In an 8-bit code, such as Big-5 or Shift JIS, a character from the DBCS is represented with a lead (first) byte with the most significant bit set (i.e., being greater than seven bits), and paired up with a single-byte character-set (SBCS). For the practical reason of maintaining compatibility with unmodified, off-the-shelf software, the SBCS is associated with half-width characters and the DBCS with full-width characters. In a 7-bit code such as ISO-2022-JP, escape sequences or shift codes are used to switch between the SBCS and DBCS.

Sometimes, the use of the term "DBCS" can imply an underlying structure that does not comply with ISO 2022. For example, "DBCS" can sometimes mean a double-byte encoding that is specifically not Extended Unix Code (EUC).

This original meaning of DBCS is different from what some consider correct usage today. Some insist that these character encodings be properly called multi-byte character sets (MBCS) or variable-width encodings, because character encodings such as EUC-JP, EUC-KR, EUC-TW, GB 18030, and UTF-8 use more than two bytes for some characters, and they support one byte for other characters.

Ambiguity

Some people use DBCS to mean the UTF-16 and UTF-8 encodings, while other people use the term DBCS to mean older (pre-Unicode) character encodings that use more than one byte per character. Shift JIS, GB 2312 and Big5 are a few character encodings that can contain more than one byte per character, but even using the term DBCS for these character encodings is incorrect terminology because these character encodings are really variable-width encodings (as are both UTF-16 and UTF-8). Some IBM mainframes do have true DBCS code pages, which contain only the double byte portion of a multi-byte code page.

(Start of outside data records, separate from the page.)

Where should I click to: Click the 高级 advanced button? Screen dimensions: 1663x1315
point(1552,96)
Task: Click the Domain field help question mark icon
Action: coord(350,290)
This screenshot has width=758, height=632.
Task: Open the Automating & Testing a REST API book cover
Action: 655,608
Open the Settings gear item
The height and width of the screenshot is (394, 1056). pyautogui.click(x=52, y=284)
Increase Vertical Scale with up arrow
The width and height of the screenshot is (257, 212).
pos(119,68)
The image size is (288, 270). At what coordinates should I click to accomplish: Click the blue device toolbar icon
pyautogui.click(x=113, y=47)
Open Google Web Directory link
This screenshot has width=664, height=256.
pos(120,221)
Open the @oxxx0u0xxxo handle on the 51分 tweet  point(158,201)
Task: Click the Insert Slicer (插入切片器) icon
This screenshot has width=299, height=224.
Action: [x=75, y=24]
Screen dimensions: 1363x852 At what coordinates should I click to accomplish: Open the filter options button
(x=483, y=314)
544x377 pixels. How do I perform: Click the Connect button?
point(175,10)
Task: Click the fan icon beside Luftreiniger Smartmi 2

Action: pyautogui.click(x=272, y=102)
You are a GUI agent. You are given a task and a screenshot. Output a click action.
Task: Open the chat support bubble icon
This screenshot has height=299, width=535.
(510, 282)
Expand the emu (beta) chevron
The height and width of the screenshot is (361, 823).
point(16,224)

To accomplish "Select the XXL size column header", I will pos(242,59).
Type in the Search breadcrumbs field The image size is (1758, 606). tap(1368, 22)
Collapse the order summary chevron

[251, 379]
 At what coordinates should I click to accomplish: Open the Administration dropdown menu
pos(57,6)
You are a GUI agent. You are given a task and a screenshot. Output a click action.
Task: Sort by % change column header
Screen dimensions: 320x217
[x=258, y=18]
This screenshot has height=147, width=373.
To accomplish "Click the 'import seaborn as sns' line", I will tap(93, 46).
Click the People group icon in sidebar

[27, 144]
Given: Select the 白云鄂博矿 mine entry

If a person uses the term "DBCS enablement" for software internationalization, they are using ambiguous terminology. They either mean they want to write software for East Asian markets using older technology with code pages, or they are planning on using Unicode. Sometimes this term also implies translation into an East Asian language. Usually "Unicode enablement" means internationalizing software by using Unicode, and "DBCS enablement" means using incompatible character encodings that exist between the various countries in East Asia for internationalizing software. Since Unicode, unlike many other character encodings, supports all the major languages in East Asia, it is generally easier to enable and maintain software that uses Unicode. DBCS (non-Unicode) enablement is usually only desired when much older operating systems or applications do not support Unicode.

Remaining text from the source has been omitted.